Tuesday, August 15, 2006 6:05 PM

SCREWTHEALLIANCE


GAWD it felt good to write that!

I'm nearing the end of my deadlines, and while I still have a pile of work to complete, The worst of it is over. My book is nearly done. And so is this one. Probably three more chapters or so, and a long Author's Backward.

This scene, in particular, has haunted me from the very first day I plotted the book. I hope I did it justice.

ScrewtheAlliance

Tuesday, August 15, 2006 6:18 PM

LEIASKY


A shiny new chapter! And good god was it funny! Zoe and Wash discussing babies!

I just love your Simon's dry humor. It's so very him.

You've got all of the characters voices down so very well that it makes this series a joy to read. I'm also hoping you give each character a nice long chapter like this one seemed to be mostly Zoe and Wash's.

Wednesday, August 16, 2006 2:43 AM

AMDOBELL


I loved this to itty bitty pieces and then some! Brilliant. The whole Wash and Zoe baby debate and then she finds the stash of coin in his dinosaur for when they are ready to have a baby. Lovely! And turning up naked in the infirmary? Priceless, only Simon could keep a straight face. Shiny, Ali D :~)
You can't take the sky from me

Wednesday, August 16, 2006 9:08 AM

RELFEXIVE


Yay! New chapter, old argument, and resolution!

Wednesday, August 16, 2006 1:37 PM

NUTLUCK


Gag, glad you got it up. i nearly went crazy waiting for the chapter.

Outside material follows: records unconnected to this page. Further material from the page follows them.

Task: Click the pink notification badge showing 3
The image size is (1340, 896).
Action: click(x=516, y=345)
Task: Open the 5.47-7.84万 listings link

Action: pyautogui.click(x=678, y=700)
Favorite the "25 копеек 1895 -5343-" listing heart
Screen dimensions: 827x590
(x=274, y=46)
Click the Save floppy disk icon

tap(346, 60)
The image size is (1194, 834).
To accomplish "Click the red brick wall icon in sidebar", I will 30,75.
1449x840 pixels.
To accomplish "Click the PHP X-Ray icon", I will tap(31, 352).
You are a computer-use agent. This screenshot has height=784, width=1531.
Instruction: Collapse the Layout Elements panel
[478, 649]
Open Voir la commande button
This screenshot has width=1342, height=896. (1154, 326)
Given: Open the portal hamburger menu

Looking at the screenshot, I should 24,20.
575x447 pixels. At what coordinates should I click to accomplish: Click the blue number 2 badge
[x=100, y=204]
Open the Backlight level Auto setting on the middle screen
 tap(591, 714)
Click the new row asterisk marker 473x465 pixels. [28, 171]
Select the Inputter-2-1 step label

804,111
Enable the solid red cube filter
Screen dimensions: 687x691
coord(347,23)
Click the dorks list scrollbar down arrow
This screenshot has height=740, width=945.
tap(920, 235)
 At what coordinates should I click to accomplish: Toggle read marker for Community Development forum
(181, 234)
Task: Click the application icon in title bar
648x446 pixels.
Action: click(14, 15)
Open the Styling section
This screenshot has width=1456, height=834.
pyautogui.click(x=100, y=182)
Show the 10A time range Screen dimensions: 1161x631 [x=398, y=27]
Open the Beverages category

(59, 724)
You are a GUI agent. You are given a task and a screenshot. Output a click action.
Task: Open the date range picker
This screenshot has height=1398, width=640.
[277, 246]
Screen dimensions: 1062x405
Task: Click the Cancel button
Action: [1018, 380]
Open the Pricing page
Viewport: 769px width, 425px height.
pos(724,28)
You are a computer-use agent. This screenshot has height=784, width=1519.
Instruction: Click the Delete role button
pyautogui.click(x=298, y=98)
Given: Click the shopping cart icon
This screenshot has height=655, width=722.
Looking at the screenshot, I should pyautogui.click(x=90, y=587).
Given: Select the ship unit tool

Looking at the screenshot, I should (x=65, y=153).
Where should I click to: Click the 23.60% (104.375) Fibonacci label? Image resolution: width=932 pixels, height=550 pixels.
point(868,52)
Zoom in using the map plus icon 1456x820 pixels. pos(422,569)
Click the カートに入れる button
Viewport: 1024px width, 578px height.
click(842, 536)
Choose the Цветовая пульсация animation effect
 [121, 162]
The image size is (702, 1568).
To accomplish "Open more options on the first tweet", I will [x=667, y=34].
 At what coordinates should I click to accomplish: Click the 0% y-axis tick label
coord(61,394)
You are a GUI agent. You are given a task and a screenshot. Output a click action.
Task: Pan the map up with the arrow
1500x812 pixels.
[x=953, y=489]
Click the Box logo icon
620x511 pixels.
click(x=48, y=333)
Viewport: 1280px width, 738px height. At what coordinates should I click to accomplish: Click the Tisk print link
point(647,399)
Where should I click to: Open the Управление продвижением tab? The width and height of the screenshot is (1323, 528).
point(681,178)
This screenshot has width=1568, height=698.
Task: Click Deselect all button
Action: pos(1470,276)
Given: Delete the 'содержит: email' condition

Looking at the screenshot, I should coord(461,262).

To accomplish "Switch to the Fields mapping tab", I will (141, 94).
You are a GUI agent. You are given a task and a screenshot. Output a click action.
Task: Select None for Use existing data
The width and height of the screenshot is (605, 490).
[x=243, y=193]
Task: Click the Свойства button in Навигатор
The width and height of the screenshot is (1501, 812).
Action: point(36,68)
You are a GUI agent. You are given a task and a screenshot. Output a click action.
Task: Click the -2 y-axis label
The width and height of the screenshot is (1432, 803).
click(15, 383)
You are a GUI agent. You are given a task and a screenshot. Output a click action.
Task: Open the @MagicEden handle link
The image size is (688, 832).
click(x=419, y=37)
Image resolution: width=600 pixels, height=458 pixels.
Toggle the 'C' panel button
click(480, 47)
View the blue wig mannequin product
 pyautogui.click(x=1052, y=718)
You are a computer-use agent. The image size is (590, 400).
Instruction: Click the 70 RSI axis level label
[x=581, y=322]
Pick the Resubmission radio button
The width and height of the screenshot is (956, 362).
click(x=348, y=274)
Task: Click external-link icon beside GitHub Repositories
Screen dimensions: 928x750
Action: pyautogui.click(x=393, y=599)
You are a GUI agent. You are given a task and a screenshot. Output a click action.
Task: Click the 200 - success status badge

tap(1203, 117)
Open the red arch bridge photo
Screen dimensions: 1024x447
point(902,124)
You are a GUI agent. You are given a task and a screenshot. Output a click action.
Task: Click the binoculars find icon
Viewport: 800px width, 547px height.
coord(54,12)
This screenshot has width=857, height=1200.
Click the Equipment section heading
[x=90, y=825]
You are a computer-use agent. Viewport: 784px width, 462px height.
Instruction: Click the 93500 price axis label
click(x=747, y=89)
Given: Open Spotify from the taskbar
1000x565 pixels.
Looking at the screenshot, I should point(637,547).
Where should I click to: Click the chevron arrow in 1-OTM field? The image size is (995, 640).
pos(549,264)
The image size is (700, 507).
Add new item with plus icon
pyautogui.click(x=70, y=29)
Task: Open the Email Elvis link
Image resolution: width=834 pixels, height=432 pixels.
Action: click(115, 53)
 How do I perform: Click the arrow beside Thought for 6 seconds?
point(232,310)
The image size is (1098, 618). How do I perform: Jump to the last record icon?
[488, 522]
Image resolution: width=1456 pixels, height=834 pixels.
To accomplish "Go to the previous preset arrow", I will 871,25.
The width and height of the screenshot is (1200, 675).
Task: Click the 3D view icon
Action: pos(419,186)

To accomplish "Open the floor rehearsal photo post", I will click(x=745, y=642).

The down side to finding a good writer you can't absolution can not wait for the next chapter.

Wednesday, August 16, 2006 2:15 PM

CAROLJUDE


I lamented on another thread that I was 'ruined' for other fic by starting with yours first. While I might have been exaggerating just an eensie bit, you're still the best (and the first - both of those don't happen too often in the real world...)

I used to be a bookseller, and while my mass market reads were solely TOS stuff, I do remember shelving copy after copy of 'Spartacus' and refilling it copiously every day when I came into work (You had a TRIPLE face-out, btw!) I hope we'll all get the chance to see your Firefly work in the shops some day soon.

The way you balance the action, humor, romance AND weave a first-rate storyline or two throughout is sheer mastery. Thank you for doing this. And keep it up, PLEASE!

Friday, August 18, 2006 6:22 PM

BLUEEYEDBRIGADIER


Oh...my...God...that was f-ing brilliant, Screw! It was wall-to-wall literary genius and hilarity...when Zoe isn't fastballing a dinosaur coinbank filled with platinum at Wash's casaba, that is:D

Definitely thought your Zoe/Wash argument over having children was totally in character, honest and freaking needed between these two. Gotta admit though, you surprised and inspired me with Wash's snap decision to drag Zoe through the ship naked to get her birth control device removed. Definitely would have been one hell of a scene to have seen on TV...though at least Nathan wouldn't have felt lonely in the "I showed my naked ass for my craft" club;)

But what was totally a killer line was Simon's self-aimed question of how long was it gonna take before he was pulling the same kink of hijinks as the rest of the crew. Can totally imagine Simon/Sean just sitting there with a shell-shocked look on his face, muttering on about how the crew's totally weird:D

BEB

Thursday, August 24, 2006 6:11 PM

VAFORE


You are the man!!!!
I have recently devoured every word you've written that I could find and I am madly in love with your work.
I beg of you to write more...much, much more.

Tuesday, December 19, 2006 10:06 AM

BELLONA


“You people are weird,” he repeated to himself as he watched them go. “How much longer will it take out here until I’m like one of you, I wonder?”
ooh, not long i should think...just a couple more months.